Mas todo castigo pra rebelde é pouco, já diziam os opressores do trabalhador, e os perrengues de Rivaldo estavam só começando. Somente após o embarque dos passageiros foi que ele percebeu que o espaço para manobrar o ônibus e voltar para baixo era absurdamente pequeno. E, um tantinho além do pequeno espaço de manobra, havia nada mais nada menos que um despenhadeiro, uma encosta altíssima. Um erro do motorista e o veículo poderia cair lá embaixo.

Rivaldo, assustado, disse aos passageiros que não teria como manobrar ali, num espaço mínimo, no escuro e ainda por cima numa área que ele não conhecia. Mas os passageiros insistiram que todos os motoristas da linha manobravam ali, e um deles se prontificou a descer do veículo para ajudar Rivaldo a manobrar. Assim, depois de muito sufoco, mudanças de marchas à frente e à ré, nosso amigo conseguiu manobrar o veículo.

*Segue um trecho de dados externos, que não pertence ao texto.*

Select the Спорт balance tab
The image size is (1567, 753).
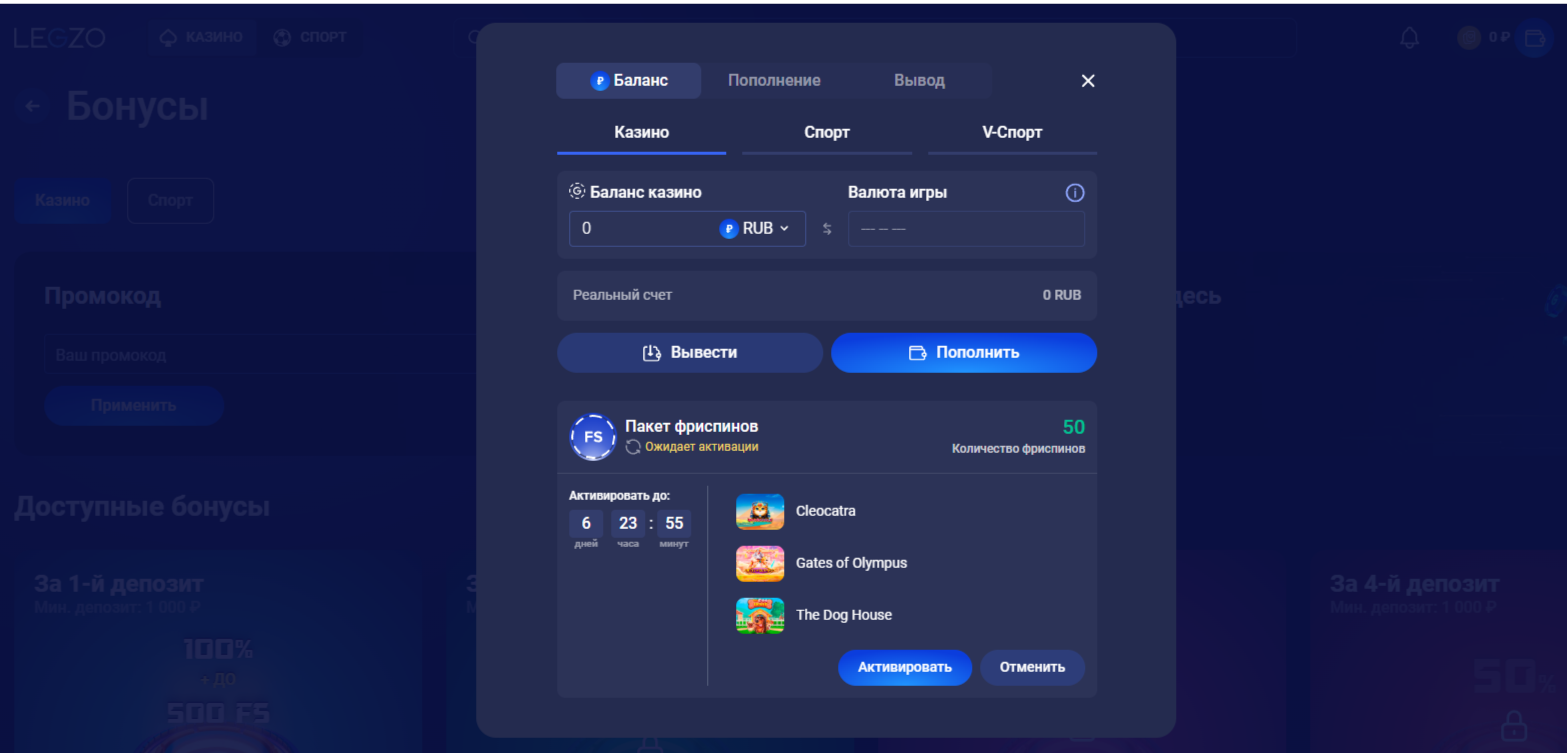point(826,133)

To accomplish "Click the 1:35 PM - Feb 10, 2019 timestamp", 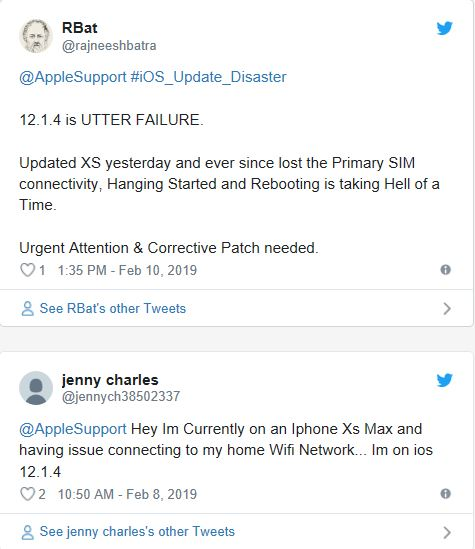I will coord(127,270).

As viagens seguiram-se naquele mesmo ritmo, caronas, bandidos e sustos. Lá pelo meio dos trabalhos, estando no morro do Céu, um elemento grita:

- Ôòôuuu, espera aí motô!!!

Rivaldo para, e ao olhar para a direção de onde gritara o "passageiro", vê que era de dentro de um bar, uma birosca de beira de estrada. Assim que o veículo parou, o cidadão do grito apanhou dois engradados de cerveja, de cascos vazios, e entrou no ônibus. Ao colocá-los no corredor do pequeno veículo, disse simplesmente:

- Espera aí que tem mais.

E assim foi trazendo, de dois em dois, até somar oito engradados. Após colocar tudo no corredor, desceu.

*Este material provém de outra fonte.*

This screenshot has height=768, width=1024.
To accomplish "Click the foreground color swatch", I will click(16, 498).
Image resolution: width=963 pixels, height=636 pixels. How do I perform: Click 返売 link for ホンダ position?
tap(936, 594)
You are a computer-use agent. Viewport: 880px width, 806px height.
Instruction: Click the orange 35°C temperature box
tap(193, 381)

- Tem mais ainda? - perguntou Rivaldo.

- Não, é só isso. Pode ir. Ah, um cara está te esperando lá embaixo, na pracinha, e vai pegar as caixas.

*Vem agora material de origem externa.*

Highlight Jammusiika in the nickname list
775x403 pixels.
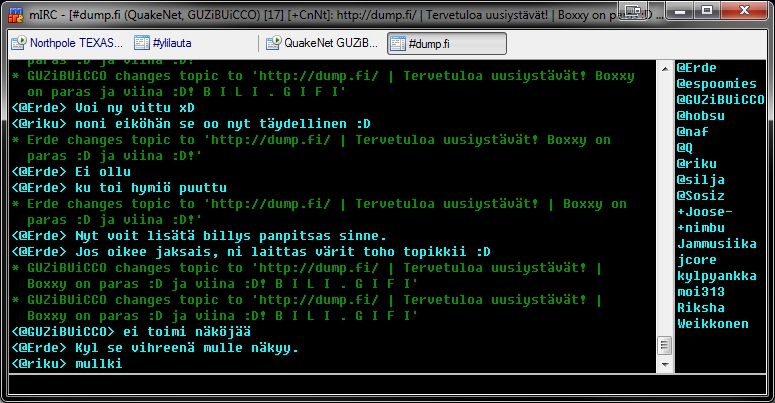click(x=716, y=243)
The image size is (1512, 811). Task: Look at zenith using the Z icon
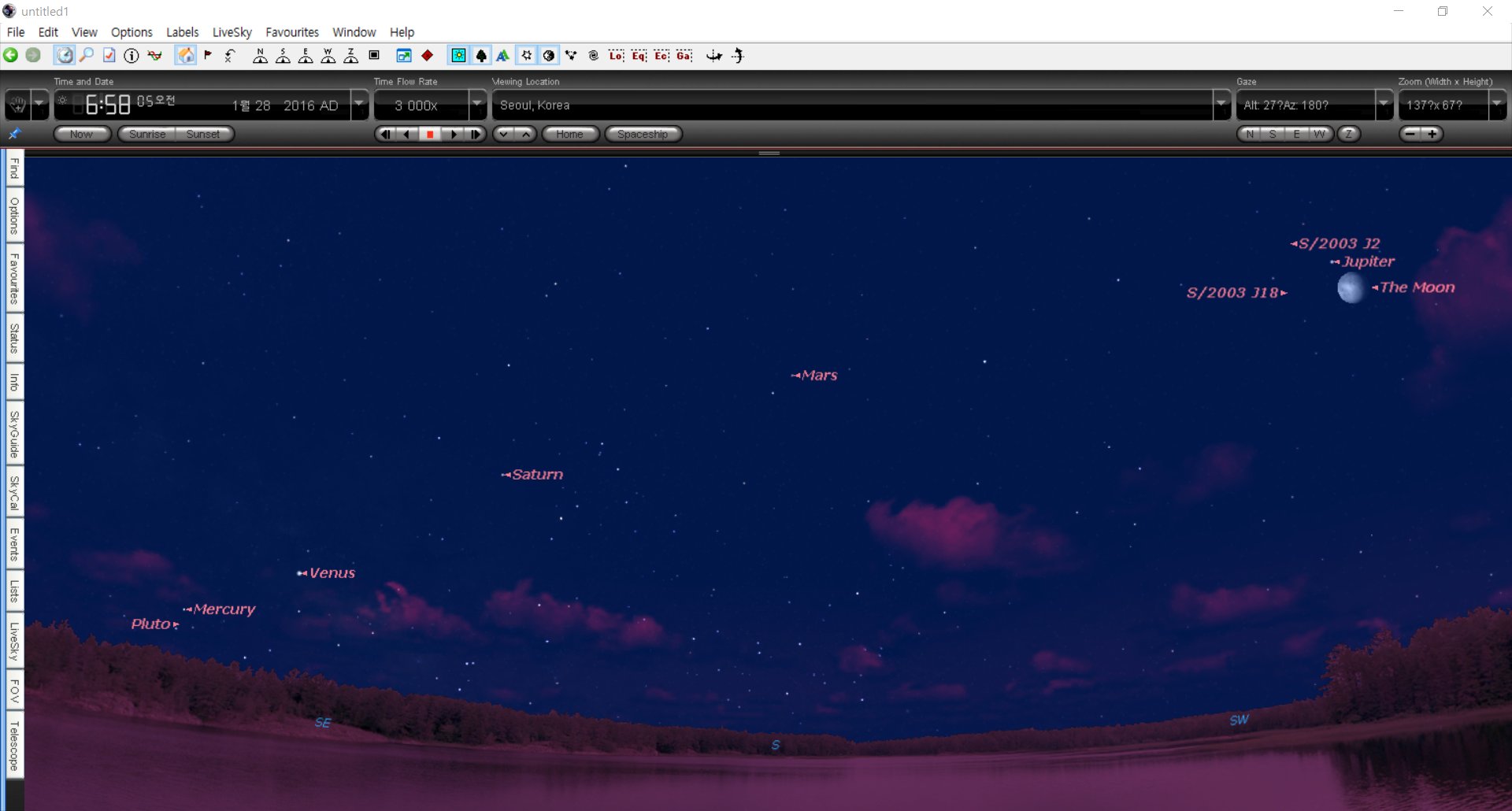pyautogui.click(x=351, y=55)
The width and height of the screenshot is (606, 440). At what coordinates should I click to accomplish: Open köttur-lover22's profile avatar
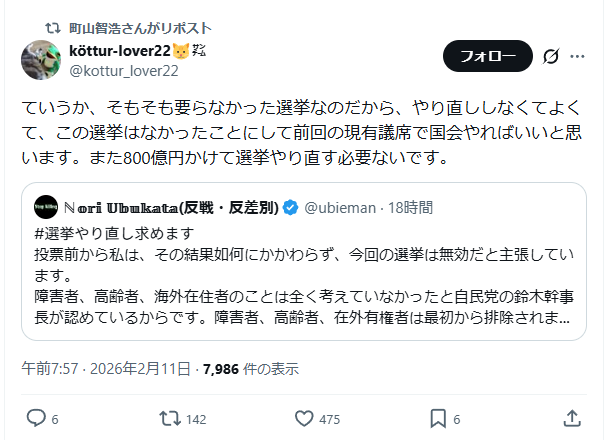click(40, 59)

Após dizer isso, o elemento simplesmente virou as costas e entrou tranquilamente no bar. Rivaldo, entre confuso e irritado com o abuso do cidadão, que além de não ir levar a própria mercadoria, nem pediu o favor e nem sequer agradeceu, desceu com a frágil carga que se apertava entre os passageiros.

O caminho de descida é tortuoso, o famoso "só vai um", e lá desceu Rivaldo, tendo que ir relativamente rápido pois precisava fazer o horário, mas preocupado com aquela carga balançando devido aos solavancos que o veículo dava, sendo segurada pelos passageiros.

Lá    embaixo    realmente    um    indivíduo    esperava. Apanhou as caixas e tudo que disse foi um "Valeu". Nem um beijinho, nem um Guaravita nosso Rivaldo recebeu...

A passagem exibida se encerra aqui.